* _Task directions_
The full listing, from first line to last, should be set down again exactly.
━━━━━━━━━━
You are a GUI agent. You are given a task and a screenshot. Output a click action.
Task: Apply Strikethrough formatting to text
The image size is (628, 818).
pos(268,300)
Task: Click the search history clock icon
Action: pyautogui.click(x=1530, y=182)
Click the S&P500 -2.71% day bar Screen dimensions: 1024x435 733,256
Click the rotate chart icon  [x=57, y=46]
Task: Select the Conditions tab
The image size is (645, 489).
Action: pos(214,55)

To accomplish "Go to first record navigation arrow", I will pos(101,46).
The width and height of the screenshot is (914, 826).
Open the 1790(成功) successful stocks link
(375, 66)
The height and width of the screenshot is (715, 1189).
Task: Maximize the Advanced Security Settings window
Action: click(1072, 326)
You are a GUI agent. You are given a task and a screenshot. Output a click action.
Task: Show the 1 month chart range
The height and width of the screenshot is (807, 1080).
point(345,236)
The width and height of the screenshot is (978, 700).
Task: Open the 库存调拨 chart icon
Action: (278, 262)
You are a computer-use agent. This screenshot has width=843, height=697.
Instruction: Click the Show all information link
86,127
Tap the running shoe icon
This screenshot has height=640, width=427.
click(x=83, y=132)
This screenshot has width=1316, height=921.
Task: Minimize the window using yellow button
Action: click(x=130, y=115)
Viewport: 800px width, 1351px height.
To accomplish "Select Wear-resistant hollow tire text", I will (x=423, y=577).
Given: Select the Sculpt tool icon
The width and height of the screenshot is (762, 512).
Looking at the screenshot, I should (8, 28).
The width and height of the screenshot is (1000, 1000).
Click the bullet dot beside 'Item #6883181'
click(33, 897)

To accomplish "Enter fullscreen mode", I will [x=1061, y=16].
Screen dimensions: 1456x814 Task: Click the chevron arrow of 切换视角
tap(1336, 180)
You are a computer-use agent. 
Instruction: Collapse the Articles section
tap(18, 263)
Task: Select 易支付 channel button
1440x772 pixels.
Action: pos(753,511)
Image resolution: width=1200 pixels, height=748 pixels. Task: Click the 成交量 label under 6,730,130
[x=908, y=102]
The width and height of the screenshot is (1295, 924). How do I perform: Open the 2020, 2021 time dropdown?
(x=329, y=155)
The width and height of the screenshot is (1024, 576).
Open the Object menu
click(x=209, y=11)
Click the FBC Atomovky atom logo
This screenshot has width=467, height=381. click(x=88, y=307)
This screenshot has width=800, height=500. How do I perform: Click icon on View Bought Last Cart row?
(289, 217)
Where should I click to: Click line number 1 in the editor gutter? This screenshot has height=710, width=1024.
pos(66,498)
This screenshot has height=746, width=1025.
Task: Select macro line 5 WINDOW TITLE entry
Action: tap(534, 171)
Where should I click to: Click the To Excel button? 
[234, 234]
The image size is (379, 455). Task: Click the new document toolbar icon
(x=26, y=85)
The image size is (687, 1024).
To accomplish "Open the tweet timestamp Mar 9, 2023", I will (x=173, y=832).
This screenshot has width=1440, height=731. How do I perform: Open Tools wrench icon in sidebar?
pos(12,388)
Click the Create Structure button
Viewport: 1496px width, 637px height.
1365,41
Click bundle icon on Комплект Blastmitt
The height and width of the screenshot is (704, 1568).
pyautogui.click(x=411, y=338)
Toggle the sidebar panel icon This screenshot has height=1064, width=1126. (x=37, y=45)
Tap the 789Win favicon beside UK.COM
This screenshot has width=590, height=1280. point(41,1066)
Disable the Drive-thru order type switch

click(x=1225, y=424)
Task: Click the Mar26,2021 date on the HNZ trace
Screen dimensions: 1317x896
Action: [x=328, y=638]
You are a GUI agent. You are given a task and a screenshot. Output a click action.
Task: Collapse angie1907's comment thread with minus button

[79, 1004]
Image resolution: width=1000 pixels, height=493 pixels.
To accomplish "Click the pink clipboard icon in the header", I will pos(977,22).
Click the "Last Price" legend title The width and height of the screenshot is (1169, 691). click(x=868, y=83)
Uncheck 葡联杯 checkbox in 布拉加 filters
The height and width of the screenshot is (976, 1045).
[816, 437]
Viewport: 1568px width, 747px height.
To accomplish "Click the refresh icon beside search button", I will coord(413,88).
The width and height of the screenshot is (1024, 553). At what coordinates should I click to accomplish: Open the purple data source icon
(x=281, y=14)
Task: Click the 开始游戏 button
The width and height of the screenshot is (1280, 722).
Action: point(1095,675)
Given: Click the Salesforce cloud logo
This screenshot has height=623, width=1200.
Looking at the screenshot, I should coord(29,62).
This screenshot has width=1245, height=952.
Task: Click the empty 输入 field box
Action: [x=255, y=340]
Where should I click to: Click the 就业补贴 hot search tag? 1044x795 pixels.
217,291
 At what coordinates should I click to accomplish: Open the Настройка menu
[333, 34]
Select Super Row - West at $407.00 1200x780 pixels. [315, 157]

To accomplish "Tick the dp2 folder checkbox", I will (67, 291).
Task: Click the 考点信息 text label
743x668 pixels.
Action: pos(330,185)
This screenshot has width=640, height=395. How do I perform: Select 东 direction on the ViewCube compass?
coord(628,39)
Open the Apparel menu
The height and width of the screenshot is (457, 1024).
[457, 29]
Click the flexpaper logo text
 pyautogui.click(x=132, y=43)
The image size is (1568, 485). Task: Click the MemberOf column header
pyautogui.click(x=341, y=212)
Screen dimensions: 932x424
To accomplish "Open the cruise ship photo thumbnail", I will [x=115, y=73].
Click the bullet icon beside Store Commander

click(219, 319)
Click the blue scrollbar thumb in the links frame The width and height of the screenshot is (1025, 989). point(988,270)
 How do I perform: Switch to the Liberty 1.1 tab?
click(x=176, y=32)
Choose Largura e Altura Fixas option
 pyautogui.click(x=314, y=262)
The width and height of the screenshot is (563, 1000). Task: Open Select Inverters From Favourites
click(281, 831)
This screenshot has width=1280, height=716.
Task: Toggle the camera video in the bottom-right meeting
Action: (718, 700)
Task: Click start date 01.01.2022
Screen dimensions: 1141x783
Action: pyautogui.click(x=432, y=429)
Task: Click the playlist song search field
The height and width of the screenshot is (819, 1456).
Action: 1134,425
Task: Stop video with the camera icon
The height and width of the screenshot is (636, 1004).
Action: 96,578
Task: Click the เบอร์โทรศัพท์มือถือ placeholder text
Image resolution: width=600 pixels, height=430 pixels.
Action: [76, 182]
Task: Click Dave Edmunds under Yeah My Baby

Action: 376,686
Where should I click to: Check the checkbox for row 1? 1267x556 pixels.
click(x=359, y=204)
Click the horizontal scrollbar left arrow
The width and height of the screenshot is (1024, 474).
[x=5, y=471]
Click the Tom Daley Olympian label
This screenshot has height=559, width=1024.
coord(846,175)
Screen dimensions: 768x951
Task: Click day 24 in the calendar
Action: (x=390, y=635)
━━━━━━━━━━
* _Answer to the problem_
You are a GUI agent. You are given a task and a screenshot. Output a click action.
Task: Apply Strikethrough formatting to text
The image size is (628, 818).
pos(268,300)
Task: Click the search history clock icon
Action: pyautogui.click(x=1530, y=182)
Click the S&P500 -2.71% day bar Screen dimensions: 1024x435 733,256
Click the rotate chart icon  [x=57, y=46]
Task: Select the Conditions tab
The image size is (645, 489).
Action: pos(214,55)

To accomplish "Go to first record navigation arrow", I will pos(101,46).
The width and height of the screenshot is (914, 826).
Open the 1790(成功) successful stocks link
(375, 66)
The height and width of the screenshot is (715, 1189).
Task: Maximize the Advanced Security Settings window
Action: click(1072, 326)
You are a GUI agent. You are given a task and a screenshot. Output a click action.
Task: Show the 1 month chart range
The height and width of the screenshot is (807, 1080).
point(345,236)
The width and height of the screenshot is (978, 700).
Task: Open the 库存调拨 chart icon
Action: (278, 262)
You are a computer-use agent. This screenshot has width=843, height=697.
Instruction: Click the Show all information link
86,127
Tap the running shoe icon
This screenshot has height=640, width=427.
click(x=83, y=132)
This screenshot has width=1316, height=921.
Task: Minimize the window using yellow button
Action: click(x=130, y=115)
Viewport: 800px width, 1351px height.
To accomplish "Select Wear-resistant hollow tire text", I will (x=423, y=577).
Given: Select the Sculpt tool icon
The width and height of the screenshot is (762, 512).
Looking at the screenshot, I should (8, 28).
The width and height of the screenshot is (1000, 1000).
Click the bullet dot beside 'Item #6883181'
click(33, 897)

To accomplish "Enter fullscreen mode", I will [x=1061, y=16].
Screen dimensions: 1456x814 Task: Click the chevron arrow of 切换视角
tap(1336, 180)
You are a computer-use agent. 
Instruction: Collapse the Articles section
tap(18, 263)
Task: Select 易支付 channel button
1440x772 pixels.
Action: pos(753,511)
Image resolution: width=1200 pixels, height=748 pixels. Task: Click the 成交量 label under 6,730,130
[x=908, y=102]
The width and height of the screenshot is (1295, 924). How do I perform: Open the 2020, 2021 time dropdown?
(x=329, y=155)
The width and height of the screenshot is (1024, 576).
Open the Object menu
click(x=209, y=11)
Click the FBC Atomovky atom logo
This screenshot has width=467, height=381. click(x=88, y=307)
This screenshot has width=800, height=500. How do I perform: Click icon on View Bought Last Cart row?
(289, 217)
Where should I click to: Click line number 1 in the editor gutter? This screenshot has height=710, width=1024.
pos(66,498)
This screenshot has height=746, width=1025.
Task: Select macro line 5 WINDOW TITLE entry
Action: tap(534, 171)
Where should I click to: Click the To Excel button? 
[234, 234]
The image size is (379, 455). Task: Click the new document toolbar icon
(x=26, y=85)
The image size is (687, 1024).
To accomplish "Open the tweet timestamp Mar 9, 2023", I will (x=173, y=832).
This screenshot has width=1440, height=731. How do I perform: Open Tools wrench icon in sidebar?
pos(12,388)
Click the Create Structure button
Viewport: 1496px width, 637px height.
1365,41
Click bundle icon on Комплект Blastmitt
The height and width of the screenshot is (704, 1568).
pyautogui.click(x=411, y=338)
Toggle the sidebar panel icon This screenshot has height=1064, width=1126. (x=37, y=45)
Tap the 789Win favicon beside UK.COM
This screenshot has width=590, height=1280. point(41,1066)
Disable the Drive-thru order type switch

click(x=1225, y=424)
Task: Click the Mar26,2021 date on the HNZ trace
Screen dimensions: 1317x896
Action: [x=328, y=638]
You are a GUI agent. You are given a task and a screenshot. Output a click action.
Task: Collapse angie1907's comment thread with minus button

[79, 1004]
Image resolution: width=1000 pixels, height=493 pixels.
To accomplish "Click the pink clipboard icon in the header", I will pos(977,22).
Click the "Last Price" legend title The width and height of the screenshot is (1169, 691). click(x=868, y=83)
Uncheck 葡联杯 checkbox in 布拉加 filters
The height and width of the screenshot is (976, 1045).
[816, 437]
Viewport: 1568px width, 747px height.
To accomplish "Click the refresh icon beside search button", I will coord(413,88).
The width and height of the screenshot is (1024, 553). At what coordinates should I click to accomplish: Open the purple data source icon
(x=281, y=14)
Task: Click the 开始游戏 button
The width and height of the screenshot is (1280, 722).
Action: point(1095,675)
Given: Click the Salesforce cloud logo
This screenshot has height=623, width=1200.
Looking at the screenshot, I should coord(29,62).
This screenshot has width=1245, height=952.
Task: Click the empty 输入 field box
Action: [x=255, y=340]
Where should I click to: Click the 就业补贴 hot search tag? 1044x795 pixels.
217,291
 At what coordinates should I click to accomplish: Open the Настройка menu
[333, 34]
Select Super Row - West at $407.00 1200x780 pixels. [315, 157]

To accomplish "Tick the dp2 folder checkbox", I will (67, 291).
Task: Click the 考点信息 text label
743x668 pixels.
Action: pos(330,185)
This screenshot has width=640, height=395. How do I perform: Select 东 direction on the ViewCube compass?
coord(628,39)
Open the Apparel menu
The height and width of the screenshot is (457, 1024).
[457, 29]
Click the flexpaper logo text
 pyautogui.click(x=132, y=43)
The image size is (1568, 485). Task: Click the MemberOf column header
pyautogui.click(x=341, y=212)
Screen dimensions: 932x424
To accomplish "Open the cruise ship photo thumbnail", I will [x=115, y=73].
Click the bullet icon beside Store Commander

click(219, 319)
Click the blue scrollbar thumb in the links frame The width and height of the screenshot is (1025, 989). point(988,270)
 How do I perform: Switch to the Liberty 1.1 tab?
click(x=176, y=32)
Choose Largura e Altura Fixas option
 pyautogui.click(x=314, y=262)
The width and height of the screenshot is (563, 1000). Task: Open Select Inverters From Favourites
click(281, 831)
This screenshot has width=1280, height=716.
Task: Toggle the camera video in the bottom-right meeting
Action: (718, 700)
Task: Click start date 01.01.2022
Screen dimensions: 1141x783
Action: pyautogui.click(x=432, y=429)
Task: Click the playlist song search field
The height and width of the screenshot is (819, 1456).
Action: 1134,425
Task: Stop video with the camera icon
The height and width of the screenshot is (636, 1004).
Action: 96,578
Task: Click the เบอร์โทรศัพท์มือถือ placeholder text
Image resolution: width=600 pixels, height=430 pixels.
Action: [76, 182]
Task: Click Dave Edmunds under Yeah My Baby

Action: 376,686
Where should I click to: Check the checkbox for row 1? 1267x556 pixels.
click(x=359, y=204)
Click the horizontal scrollbar left arrow
The width and height of the screenshot is (1024, 474).
[x=5, y=471]
Click the Tom Daley Olympian label
This screenshot has height=559, width=1024.
coord(846,175)
Screen dimensions: 768x951
Task: Click day 24 in the calendar
Action: (x=390, y=635)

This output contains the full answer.